As an avid fan of all things cute, happy, and awesome, Christmas is my favorite holiday by far. It's the happiest time of the year and *steps up onto religious soap box* we celebrate the birth of Jesus, and I do love me some Jesus! He's kind of the whole reason I'm on this earth so yeah, that's a sweet thing to celebrate. *steps off religious soap box*. I'm actually writing this while sipping on some Christmas Blend coffee from Starbucks. NOM NOM NOM. It tastes like happiness! So great. The only problem with Christmas and New Years is that it's basically made for couples. Send out a card with a picture of you and your love interest making snow angels and everyone thinks you're adorable. Send one of yourself making snow angels and you don't get invited to Christmas dinner because your family thinks you're mentally handicapped. DOUBLE STANDARD. Not cool. So let me give you a couple reasons why you need to grab somebody sexy and tell them "hey...be my Christmas lover." (Thank you Neyo for that life-changing lyric.)

1. Everyone Looks Better As a Couple
On a scale of 1-10, I put myself at a 5. I don't think girls swoon when I walk in a room, but I don't think they vomit all over the floor in disgust, either. At least I hope not. That would be sad. But anyway, as average as I may be, I am instantly a hard 9 on the hot scale with a stunning dime piece of a female on my arm! It's a fact of life. Ladies, you make me look good. REAL good. NOW LET'S BUY SANTA HATS AND DATE THE HECK OUT OF EACH OTHER. Santa wills it. He told me.



2. Your Family Won't Question Your Sexuality
We've already established I'm a fan of pastel colored V necks. Combine that with a few years of singleness and your family starts wondering when they're gonna meet your boyfriend. I'm not saying my family thinks I'm gay, but I will say my new love for the Justin Bieber Christmas song doesn't help my cause here.

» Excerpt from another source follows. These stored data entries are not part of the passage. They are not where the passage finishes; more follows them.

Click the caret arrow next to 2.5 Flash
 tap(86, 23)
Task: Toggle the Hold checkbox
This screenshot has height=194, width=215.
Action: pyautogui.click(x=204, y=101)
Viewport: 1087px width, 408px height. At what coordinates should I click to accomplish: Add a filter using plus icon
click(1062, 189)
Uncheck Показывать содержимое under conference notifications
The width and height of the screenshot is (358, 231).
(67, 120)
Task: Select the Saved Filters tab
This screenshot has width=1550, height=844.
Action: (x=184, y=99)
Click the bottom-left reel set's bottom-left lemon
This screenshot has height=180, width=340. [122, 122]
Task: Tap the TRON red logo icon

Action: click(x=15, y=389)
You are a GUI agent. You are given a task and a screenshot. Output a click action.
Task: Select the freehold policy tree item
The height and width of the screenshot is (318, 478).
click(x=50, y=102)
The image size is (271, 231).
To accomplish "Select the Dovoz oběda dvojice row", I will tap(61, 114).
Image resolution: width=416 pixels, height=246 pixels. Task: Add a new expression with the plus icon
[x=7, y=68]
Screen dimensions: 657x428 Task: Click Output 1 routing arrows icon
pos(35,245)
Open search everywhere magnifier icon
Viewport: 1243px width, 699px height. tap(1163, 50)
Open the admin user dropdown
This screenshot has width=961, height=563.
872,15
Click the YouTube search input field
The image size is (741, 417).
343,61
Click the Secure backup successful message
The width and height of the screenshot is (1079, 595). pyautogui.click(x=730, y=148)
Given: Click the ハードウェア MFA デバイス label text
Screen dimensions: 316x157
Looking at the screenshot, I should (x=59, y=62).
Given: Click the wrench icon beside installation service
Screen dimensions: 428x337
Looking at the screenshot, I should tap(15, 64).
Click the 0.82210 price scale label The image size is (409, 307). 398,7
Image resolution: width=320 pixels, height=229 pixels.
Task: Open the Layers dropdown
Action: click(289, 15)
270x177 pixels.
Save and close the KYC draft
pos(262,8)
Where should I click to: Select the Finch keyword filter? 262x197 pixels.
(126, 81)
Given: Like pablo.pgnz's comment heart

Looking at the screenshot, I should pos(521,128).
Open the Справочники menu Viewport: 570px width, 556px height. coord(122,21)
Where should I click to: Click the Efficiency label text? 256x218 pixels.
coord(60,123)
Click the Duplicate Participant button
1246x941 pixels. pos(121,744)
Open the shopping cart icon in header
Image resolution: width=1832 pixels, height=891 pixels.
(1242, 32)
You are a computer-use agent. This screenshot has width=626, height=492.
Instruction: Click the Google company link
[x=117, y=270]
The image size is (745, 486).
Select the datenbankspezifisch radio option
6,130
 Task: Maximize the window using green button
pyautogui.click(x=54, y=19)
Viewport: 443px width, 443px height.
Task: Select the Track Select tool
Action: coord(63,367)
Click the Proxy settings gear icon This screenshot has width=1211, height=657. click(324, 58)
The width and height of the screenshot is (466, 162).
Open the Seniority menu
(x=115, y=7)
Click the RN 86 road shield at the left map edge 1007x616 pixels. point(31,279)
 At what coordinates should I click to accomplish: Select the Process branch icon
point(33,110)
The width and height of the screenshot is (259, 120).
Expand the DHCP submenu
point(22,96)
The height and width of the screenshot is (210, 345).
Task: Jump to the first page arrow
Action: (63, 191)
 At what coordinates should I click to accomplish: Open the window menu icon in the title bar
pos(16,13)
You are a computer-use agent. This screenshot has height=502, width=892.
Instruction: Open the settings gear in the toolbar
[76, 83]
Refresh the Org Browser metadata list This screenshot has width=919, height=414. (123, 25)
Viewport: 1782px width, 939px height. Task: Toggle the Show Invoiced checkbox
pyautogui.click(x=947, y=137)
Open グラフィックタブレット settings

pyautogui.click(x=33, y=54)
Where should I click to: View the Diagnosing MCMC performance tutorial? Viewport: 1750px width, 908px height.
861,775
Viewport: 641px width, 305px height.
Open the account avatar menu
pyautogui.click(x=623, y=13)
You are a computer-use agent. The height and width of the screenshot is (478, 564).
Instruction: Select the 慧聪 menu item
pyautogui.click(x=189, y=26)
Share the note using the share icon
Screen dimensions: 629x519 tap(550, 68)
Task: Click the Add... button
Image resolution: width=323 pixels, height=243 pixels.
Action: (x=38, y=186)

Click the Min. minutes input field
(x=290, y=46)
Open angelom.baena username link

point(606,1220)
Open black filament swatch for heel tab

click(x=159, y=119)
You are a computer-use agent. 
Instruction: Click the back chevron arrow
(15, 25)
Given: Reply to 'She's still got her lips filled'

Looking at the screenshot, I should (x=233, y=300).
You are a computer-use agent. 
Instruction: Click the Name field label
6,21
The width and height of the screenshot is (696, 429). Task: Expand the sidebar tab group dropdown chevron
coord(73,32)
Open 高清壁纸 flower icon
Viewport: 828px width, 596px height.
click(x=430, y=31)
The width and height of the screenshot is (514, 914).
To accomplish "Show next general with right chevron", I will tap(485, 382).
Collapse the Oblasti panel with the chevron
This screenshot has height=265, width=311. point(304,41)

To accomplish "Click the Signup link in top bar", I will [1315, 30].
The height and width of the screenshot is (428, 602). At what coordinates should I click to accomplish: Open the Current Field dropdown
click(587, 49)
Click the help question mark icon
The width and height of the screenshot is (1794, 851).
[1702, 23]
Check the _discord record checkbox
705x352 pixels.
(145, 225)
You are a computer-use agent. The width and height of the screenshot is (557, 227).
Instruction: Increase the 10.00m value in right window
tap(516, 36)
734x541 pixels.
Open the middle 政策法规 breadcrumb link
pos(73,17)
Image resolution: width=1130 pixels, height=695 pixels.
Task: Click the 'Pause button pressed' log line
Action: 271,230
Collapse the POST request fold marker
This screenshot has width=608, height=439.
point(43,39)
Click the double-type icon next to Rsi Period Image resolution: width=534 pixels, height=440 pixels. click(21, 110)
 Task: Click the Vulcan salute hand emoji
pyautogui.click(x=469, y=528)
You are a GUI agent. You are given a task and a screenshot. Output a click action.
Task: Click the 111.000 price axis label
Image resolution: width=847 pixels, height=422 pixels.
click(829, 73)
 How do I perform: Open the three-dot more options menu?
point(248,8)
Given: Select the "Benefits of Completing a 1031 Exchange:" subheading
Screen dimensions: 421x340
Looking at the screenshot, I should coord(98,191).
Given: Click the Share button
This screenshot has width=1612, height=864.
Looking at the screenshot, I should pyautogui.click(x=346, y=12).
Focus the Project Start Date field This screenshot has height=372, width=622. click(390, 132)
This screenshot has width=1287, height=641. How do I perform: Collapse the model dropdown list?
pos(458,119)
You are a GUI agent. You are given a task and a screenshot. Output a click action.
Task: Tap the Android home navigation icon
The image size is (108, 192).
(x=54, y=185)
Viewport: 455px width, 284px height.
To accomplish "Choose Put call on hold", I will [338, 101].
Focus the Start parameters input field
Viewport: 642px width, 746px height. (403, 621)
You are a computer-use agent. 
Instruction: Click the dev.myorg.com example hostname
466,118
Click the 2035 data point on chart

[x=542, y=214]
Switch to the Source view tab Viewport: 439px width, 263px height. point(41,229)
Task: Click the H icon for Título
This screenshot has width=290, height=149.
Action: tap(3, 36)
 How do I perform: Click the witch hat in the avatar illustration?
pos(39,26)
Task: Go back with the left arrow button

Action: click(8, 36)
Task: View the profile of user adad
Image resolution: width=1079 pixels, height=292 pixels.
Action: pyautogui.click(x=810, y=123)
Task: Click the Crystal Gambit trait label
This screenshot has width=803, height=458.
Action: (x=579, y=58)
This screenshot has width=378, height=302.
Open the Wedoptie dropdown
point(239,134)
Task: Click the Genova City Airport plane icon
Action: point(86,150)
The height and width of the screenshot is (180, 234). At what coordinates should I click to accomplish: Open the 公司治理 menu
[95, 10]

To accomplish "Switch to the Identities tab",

SING IT BIEBS. Anyway, I like girls, not boys, and I'd love to remove any doubt from my Grandmother's mind.



3. It's a Good Excuse To Get More Gifts
If you buy yourself gifts for Christmas, you look like a selfish Scrooge. BUT if you buy a significant other a gift, they are obligated to return the favor and get YOU a gift of equal or greater value. It's a fact of life. So, you want an iPad? Buy your holiday lover a gift that costs as much as an iPad and with some strong hinting BOOM you've got one and you look like a caring human being. Awesome sauce.



4. You'll Probably Get a Seat at the Adult Table
We all hate being stuck at the kids table on the holidays. You're trying desperately to listen to what the adults are saying and get involved but your little cousin Timmy is screaming in your face about how much he loves Sponge Bob.

Gosh, Timmy sucks.If you bring a date to your holiday celebration, you're pretty much guaranteed a spot at the adult table. Your parents and Aunts and Uncles all want them to feel loved and accepted so you will be right there with them with the big people. Dopeness.






The Christmas season is a fun time as long as you can navigate some of the obstacles that come with being single, so grab someone decently attractive, throw some cash at them and make them yours on Christmas! Trust me, it's worth it. SO Thank you Josh Norman for the sweet blog idea, and here's some cute Christmas animal action!
GIVE ME GIFTS MONKEY MAN!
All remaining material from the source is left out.